Method of Automation

RPA is a process-oriented technology and uses rule-based principles to work on time consuming tasks. Cognitive automation is knowledge-based and defines its own rules by understanding human conversations and behaviors.

Integration of Cognitive Automation and RPA

The integration of RPA and cognitive automation can provide an end-to-end solution of automation by processing both structured and unstructured data efficiently. For example, it becomes possible to extract and learn from audio, speech, images or text with speech recognition and natural language processing, and pass that information on to help RPA take the next step. Thus, cognitive RPA is capable of transforming business strategies by providing greater customer satisfaction and increased revenues.

To support the integration, the bots of Automation Anywhere are capable of handling both structured and unstructured data. They have a cognitive IQ bot to bridge the gap between standard RPA and emerging AI platforms.

Automation Anywhere - Cognitive IQ bot that bridges the gap between standard RPA and emerging AI platforms

The cognitive automation can then learn from this process as it goes, which means that the cognitive automation can suggest new work to automate.

Cognitive automation and process mining

Process mining is a term used for structuring processes. The execution of business applications generates data that is used to analyze and reason the business application status. Process mining uses this data to construct as-is process models automatically. To define a process model, a lot of structuring work is required, and this can be done by machines with process mining. With the automation, the as-is processes can help evaluate the ROI expectations and provide improved customer service.

One of the challenges of automation can be the cost of identifying which processes or tasks to automate. Traditionally, this is done centrally by the team implementing the project. The cognitive automation approach means that the bots can not only do the job, but also make it more efficient over time.

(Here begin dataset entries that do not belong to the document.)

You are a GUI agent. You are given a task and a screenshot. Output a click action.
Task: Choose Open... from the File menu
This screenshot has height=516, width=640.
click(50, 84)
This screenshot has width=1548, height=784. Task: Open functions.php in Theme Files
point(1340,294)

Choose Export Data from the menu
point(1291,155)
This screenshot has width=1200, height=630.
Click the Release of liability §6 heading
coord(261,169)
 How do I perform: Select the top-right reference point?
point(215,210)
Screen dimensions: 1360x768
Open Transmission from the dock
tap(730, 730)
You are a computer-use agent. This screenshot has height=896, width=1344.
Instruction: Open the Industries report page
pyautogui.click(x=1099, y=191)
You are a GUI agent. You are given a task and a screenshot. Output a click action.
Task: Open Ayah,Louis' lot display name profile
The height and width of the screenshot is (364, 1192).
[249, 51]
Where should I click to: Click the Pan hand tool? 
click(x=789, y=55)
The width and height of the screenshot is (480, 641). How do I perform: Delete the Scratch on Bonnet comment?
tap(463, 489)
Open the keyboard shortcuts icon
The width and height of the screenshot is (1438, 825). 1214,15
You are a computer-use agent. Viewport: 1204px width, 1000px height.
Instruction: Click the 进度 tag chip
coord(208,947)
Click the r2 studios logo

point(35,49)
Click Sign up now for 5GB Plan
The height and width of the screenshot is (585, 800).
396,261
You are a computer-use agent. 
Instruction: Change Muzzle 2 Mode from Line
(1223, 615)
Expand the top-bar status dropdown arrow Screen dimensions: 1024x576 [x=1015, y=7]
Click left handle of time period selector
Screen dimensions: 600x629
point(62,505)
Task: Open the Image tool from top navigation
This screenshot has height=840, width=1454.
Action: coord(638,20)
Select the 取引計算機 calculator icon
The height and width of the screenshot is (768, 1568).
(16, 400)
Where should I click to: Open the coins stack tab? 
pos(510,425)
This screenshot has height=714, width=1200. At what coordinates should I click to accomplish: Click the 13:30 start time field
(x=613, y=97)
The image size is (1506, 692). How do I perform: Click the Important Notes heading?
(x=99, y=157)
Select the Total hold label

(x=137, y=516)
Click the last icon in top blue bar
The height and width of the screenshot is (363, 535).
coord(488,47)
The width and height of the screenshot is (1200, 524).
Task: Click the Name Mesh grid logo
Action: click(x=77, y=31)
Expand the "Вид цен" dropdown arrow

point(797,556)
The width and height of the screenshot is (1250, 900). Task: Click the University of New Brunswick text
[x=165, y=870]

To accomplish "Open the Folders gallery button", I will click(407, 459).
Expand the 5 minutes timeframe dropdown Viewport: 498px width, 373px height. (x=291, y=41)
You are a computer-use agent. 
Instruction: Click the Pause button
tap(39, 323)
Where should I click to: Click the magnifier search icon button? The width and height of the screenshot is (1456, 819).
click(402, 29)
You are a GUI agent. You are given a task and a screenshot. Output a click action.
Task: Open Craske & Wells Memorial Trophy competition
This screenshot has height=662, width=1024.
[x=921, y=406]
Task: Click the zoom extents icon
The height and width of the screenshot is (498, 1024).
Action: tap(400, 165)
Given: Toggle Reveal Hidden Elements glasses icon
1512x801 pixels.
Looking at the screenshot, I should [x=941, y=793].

They can operate by observing the task being done and then develop the solution to automate it. It can operate in the following manner:

  1. Record what users do
  2. Mine and understand it
  3. Map all the steps of the process
  4. Suggest automating it

There are many more applications of automation for structuring processes, including process strategy, modeling, implementation, execution, monitoring and control, and continuous process improvement. Thus, intelligent process mining ensures highly efficient processes consuming less time and lower costs.